In 1972, he came to the new tertiary college in Exeter, the first of its kind. The idea of a tertiary college was to knock down the distinctions between sixth forms, FE colleges and technical colleges, to collect under one roof everything that was post-16. At the time, a report had come out which suggested that Foundation courses (pre-degree courses) in Art Colleges should really be transferred to sixth forms. Art A-level was a strange and rather tired beast, depending on one final 18-hour stint – three hours of drawing, and fifteen hours of painting to set subjects. Graham was more interested in creative investigation than Art A-level – more interested, in effect, in the creation of a Foundation course. By the start of his second year at the college, he had roped in an English teacher, Rob Brown, who had a similarly maverick streak. What Graham and Rob negotiated with the college was a new course, on which the students took English A-level (this was its respectable feature), whilst Graham, with the assistance of one of the competing Heads of Art, John Mason (no-one had quite sorted out who was the Head of Art), ran a non-examinable Art course with these same students. Most – but not all – also took Art A-level, but this was in addition to the course Graham was running.


Bill and Graham May 1986

Graham didn't want the course to be called an art course. So, drawing on his experience in Crediton, he called it the Creative Learning Programme. This was the early seventies. You could get away with terms like this quite easily. Within a year, the course was simply known as C.L.P., and it continued to be called that for at least twenty years, and perhaps longer. In point of fact, by the end of the third year of the course, nobody except Graham (and the new English teacher who joined) really knew what the letters stood for. Most people thought the P was for Process. But the term survived on timetable after timetable, until the 1990s brought it into the world of databases, and gave it the snappier title of AAP06/1/A.

The course was housed in buildings (“York Wing” – which is why, again to almost nobody's knowledge, the rooms were called Y1, Y2, Y3 and so on. Everyone called it “St. David's”) which had originally been a school for the blind, but which had housed, until 1972, the foundation course of Exeter Art College. It was large, semi-derelict, freezing in winter, damp, and a fire hazard. To start with, in 1973-74, CLP (I'll drop the full-stops from this point) had more or less the run of these buildings, although the carpentry and construction sections also had a stake there. By the end of the first year, however, the rest of the art department was scheduled to move in. And at the same time, the course faced two major problems. The English teacher resigned; and the ‘Head of Art' was given a sabbatical (from which he never returned). Graham was therefore on his own.

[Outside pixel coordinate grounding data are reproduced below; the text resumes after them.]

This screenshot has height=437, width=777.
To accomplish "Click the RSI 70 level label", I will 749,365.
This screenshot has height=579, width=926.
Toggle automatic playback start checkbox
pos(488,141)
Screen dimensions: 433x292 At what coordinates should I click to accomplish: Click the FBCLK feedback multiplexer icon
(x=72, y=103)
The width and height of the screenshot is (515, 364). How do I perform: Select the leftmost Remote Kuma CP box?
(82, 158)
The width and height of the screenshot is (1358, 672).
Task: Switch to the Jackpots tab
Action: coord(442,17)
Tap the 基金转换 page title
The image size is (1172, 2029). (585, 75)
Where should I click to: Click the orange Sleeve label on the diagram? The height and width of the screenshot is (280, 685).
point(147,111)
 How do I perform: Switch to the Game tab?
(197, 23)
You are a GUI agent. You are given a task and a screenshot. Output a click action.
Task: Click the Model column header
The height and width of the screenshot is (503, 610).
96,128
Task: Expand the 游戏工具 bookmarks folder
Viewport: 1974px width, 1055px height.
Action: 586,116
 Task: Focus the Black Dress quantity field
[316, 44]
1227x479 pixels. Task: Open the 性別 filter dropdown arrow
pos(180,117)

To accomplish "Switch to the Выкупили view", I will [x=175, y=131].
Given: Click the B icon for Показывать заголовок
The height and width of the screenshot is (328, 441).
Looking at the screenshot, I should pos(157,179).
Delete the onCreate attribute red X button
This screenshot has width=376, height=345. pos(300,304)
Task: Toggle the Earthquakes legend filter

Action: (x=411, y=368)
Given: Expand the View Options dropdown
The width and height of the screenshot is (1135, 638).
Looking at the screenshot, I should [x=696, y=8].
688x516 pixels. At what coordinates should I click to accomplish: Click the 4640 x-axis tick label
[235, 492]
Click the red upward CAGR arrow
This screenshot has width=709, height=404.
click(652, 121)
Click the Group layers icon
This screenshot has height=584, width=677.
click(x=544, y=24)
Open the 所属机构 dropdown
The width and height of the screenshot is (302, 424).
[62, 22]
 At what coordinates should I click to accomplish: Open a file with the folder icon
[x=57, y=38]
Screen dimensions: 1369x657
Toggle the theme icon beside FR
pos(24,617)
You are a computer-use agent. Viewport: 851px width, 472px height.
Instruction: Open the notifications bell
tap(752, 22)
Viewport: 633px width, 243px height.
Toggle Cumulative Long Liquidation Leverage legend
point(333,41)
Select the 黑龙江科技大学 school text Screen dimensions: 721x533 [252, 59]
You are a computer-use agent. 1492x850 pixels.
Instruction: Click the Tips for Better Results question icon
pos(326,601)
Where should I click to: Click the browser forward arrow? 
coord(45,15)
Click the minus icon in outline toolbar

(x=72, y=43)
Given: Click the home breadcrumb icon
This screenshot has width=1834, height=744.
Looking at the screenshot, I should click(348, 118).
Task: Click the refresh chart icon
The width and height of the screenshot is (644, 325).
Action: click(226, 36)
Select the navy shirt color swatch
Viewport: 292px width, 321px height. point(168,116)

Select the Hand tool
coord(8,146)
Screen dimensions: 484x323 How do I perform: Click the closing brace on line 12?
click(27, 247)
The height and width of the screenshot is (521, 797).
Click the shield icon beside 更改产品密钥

Rob Brown had timed his resignation so that it fell in the last possible week, at the end of May, permissible for announcing you were leaving. This was a fortunate coincidence for me. In the same year as CLP started, I did my stint as a student teacher at Exeter College. I'd soon heard of CLP; but I didn't know much about it. I had applied for a full-time job at the college, to begin in September 1974, when I was still just 21, teaching ‘Liberal Studies' to craft apprentices, although I'd been teaching English A-level on my teaching practice. I was given an interview for the Liberal Studies job; but I emerged from it with a job teaching English as well as Liberal Studies, since the panel decided to take a punt on my English teaching rather than advertise Rob Brown's post. I was very fortunate (to this day, I have never applied for a job as an English literature teacher). As a matter of fact, during the interview, when asked the usual closing question – did I have any questions? – I asked “What is CLP?” There was a horrible silence. Plainly I had asked about something unspeakable. The interviewers brushed the question aside.

Art English December 1976

But nevertheless, on my first timetable, there it was: “CLP1”. I was to teach English A-level to the second intake of students on to Graham's course (a more experienced English teacher, Mary Browne, was given the task of helping the first intake out of their creative learning, and into English Literature A-level itself). Graham, just a little bruised by the defection of his first two co-workers, was not brimming at confidence at working with a completely untested 21-year-old. He viewed me with extreme suspicion when we were first introduced. I viewed myself with much the same suspicion, because, for a start, I had not the faintest clue how to teach English A-level; and because I had never done any art at school after the age of eight (two terms of sewing). The past, says L.P. Hartley, is another country; they do things differently there. Art teaching is another galaxy. Any resemblance between what Art teachers said and what they did was pretty fortuitous. They used long, almost incomprehensible words. And in any case, I was being teamed with a Creative Learning teacher, not an Art teacher (the off-the-course Art teacher was Chris Garratt, now well-known as the image-half of the cartoon-strip Biff).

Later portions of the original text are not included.